Temos ainda mais de 7 000 menores institucionalizados e ao longo destes dez anos o número de apadrinhamentos tem sido baixíssimo. Em 2019 as Comissões de Protecção de Crianças e Jovens propuseram seis crianças para apadrinhamento estando quatro casos já homologados em tribunal. Este número é o mais baixo dos últimos três anos.

O mentor da lei, Guilherme de Oliveira afirma "Há dez anos, não havia quem tivesse dúvidas sobre a pertinência do apadrinhamento civil" no entanto a situação é bem diferente da esperada.

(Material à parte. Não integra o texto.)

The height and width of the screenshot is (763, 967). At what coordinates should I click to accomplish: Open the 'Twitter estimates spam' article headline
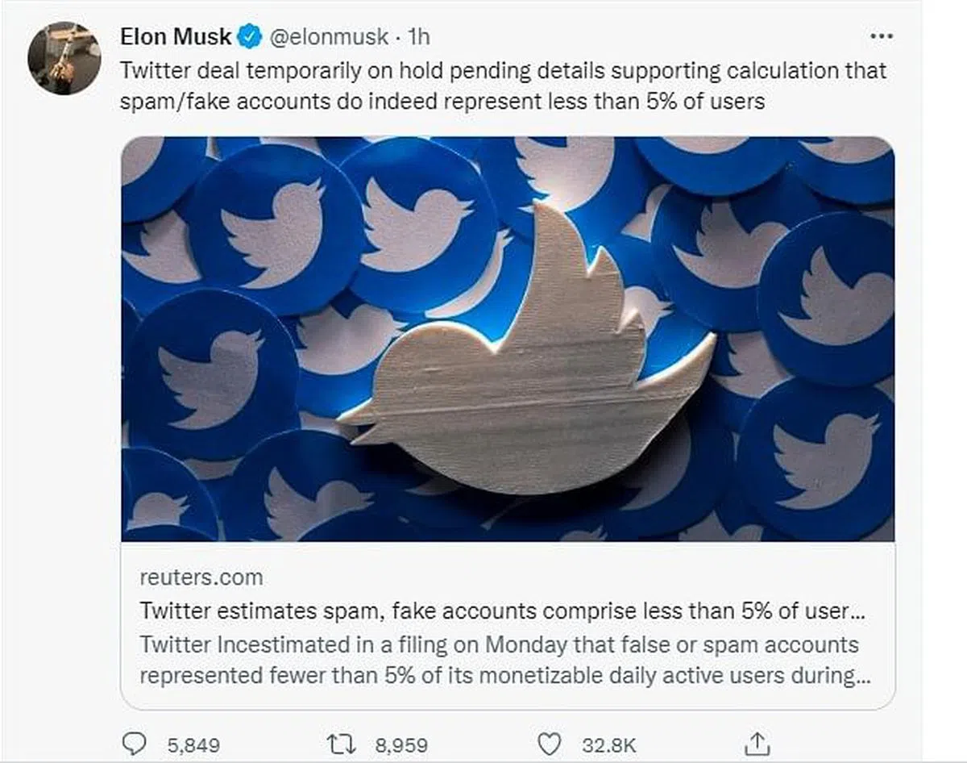[494, 611]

A situação não surpreende e alguns especialistas explicam a pouca adesão a este modelo pela falta de informação sobre o mesmo, incluindo profissionais que desempenham funções nesta área. Existem várias dezenas de crianças que estão institucionalizadas e que reúnem condições para o apadrinhamento civil.

Por outro lado importa considerar também como obstáculo a inexistência de incentivos às famílias que apadrinhassem crianças.

De facto, desde o início se levantou a dúvida de que o facto da lei não prever incentivos às famílias que apadrinhassem crianças institucionalizadas poderia suscitar fraca adesão. Prevaleceu o entendimento de que não seria desejável "pagar" algo que, entende-se, será da natureza dos afectos e dos valores.

Na verdade a questão é complexa. É certo que já existem famílias de acolhimento que recebem temporariamente crianças durante processos de "reabilitação" das famílias biológicas, verificando-se situações em que o acolhimento dura até ao limite legal, 21 anos. Estas famílias recebem um montante pecuniário pelo "serviço" prestado às crianças.

Embora entenda as posições que recusam incentivos pecuniários às famílias, penso que seria de considerar a sua existência sendo que os "padrinhos" poderiam prescindir desses incentivos. Também é de considerar que o peso das instituições é significativo e tal como noutras áreas apoia-se menos individualmente cidadãos e famílias e canalizam-se recursos paras as instituições, por vezes, muitas vezes com aumento de custos.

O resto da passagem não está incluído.